▸ **TEXTE À LIRE**
=-=-=

Mais dans les locaux saccagés de la radio télévision nationale ORTM à Tombouctou, où Aqmi avait installé la commission de presse des jihadistes, il y avait encore, parmi un tapis de feuilles recouvertes de poussière, des interprétations de versets du Coran téléchargés sur internet, des cahiers de coloriage avec des princesses aux épaules dénudées, des feuilles d’émargement, et le programme d’un séminaire sur l’Islam destiné aux jeunes cadres. Ironiquement, ce dernier se clôturait par une introduction à la démocratie.
Au milieu de ce fatras, il y avait surtout une feuille de route d’Aqmi : 79 pages rédigées par Abou Moussab Abdelwadoud, alias Abdel Malek Droukdel, le numéro un de la filiale africaine du groupe terroriste al-Qaïda. Depuis la naissance d'Aqmi en 2007, c’est la première fois que l'intégralité d'un de ses documents internes est retrouvée et en mesure d’être diffusée.
Un plan en six chapitres
Ce document, l’agence américaine Associated Press en avait déjà retrouvé une partie à la mi-février. Sa mise en page, réalisée par le biais d’un logiciel de traitement de texte, est soignée. En haut de la page de garde : le nom de l’organisation, al-Qaïda au Maghreb islamique. Ensuite le titre, « Feuille de route afférente au Jihad islamique dans l’Azawad », puis la date : 20 juillet 2012. Et enfin la cote, 33/234.

=-=-=

▸ **DONNÉES FOURNIES**
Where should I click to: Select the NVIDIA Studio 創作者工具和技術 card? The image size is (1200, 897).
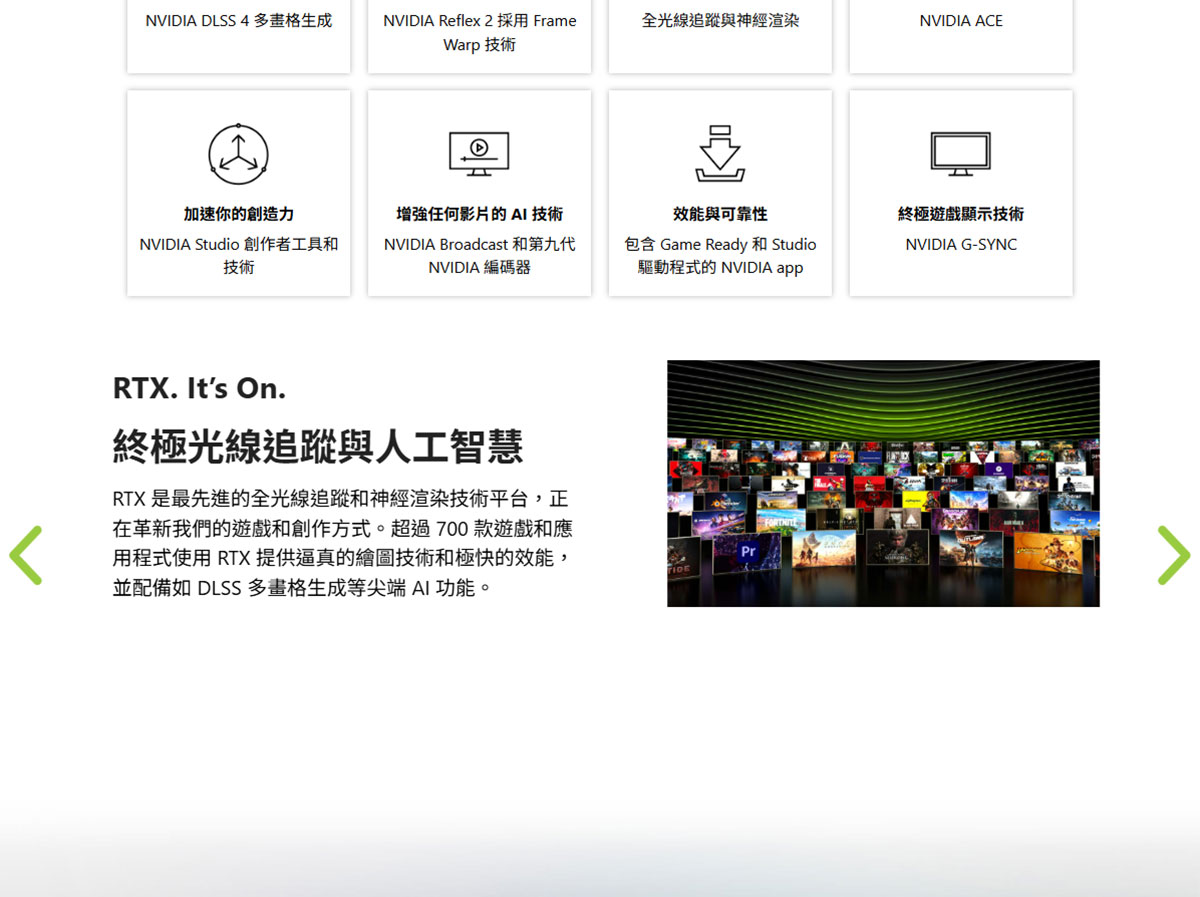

=-=-=

▸ **EXERCICES À FAIRE**
A. Extrayez du texte sur la feuille de route d'Aqmi le passage qui commence par « Mais dans les » et se termine par « à la démocratie. », sans rien y changer.
B. Dans le texte sur la feuille de route d'Aqmi, relevez toutes les mentions portées sur la page de garde du document, chacune avec sa valeur.

▸ **LISTE DES RÉPONSES**
A.
Mais dans les locaux saccagés de la radio télévision nationale ORTM à Tombouctou, où Aqmi avait installé la commission de presse des jihadistes, il y avait encore, parmi un tapis de feuilles recouvertes de poussière, des interprétations de versets du Coran téléchargés sur internet, des cahiers de coloriage avec des princesses aux épaules dénudées, des feuilles d’émargement, et le programme d’un séminaire sur l’Islam destiné aux jeunes cadres. Ironiquement, ce dernier se clôturait par une introduction à la démocratie.

B.
- Le nom de l'organisation : al-Qaïda au Maghreb islamique
- Le titre : « Feuille de route afférente au Jihad islamique dans l'Azawad »
- La date : 20 juillet 2012
- La cote : 33/234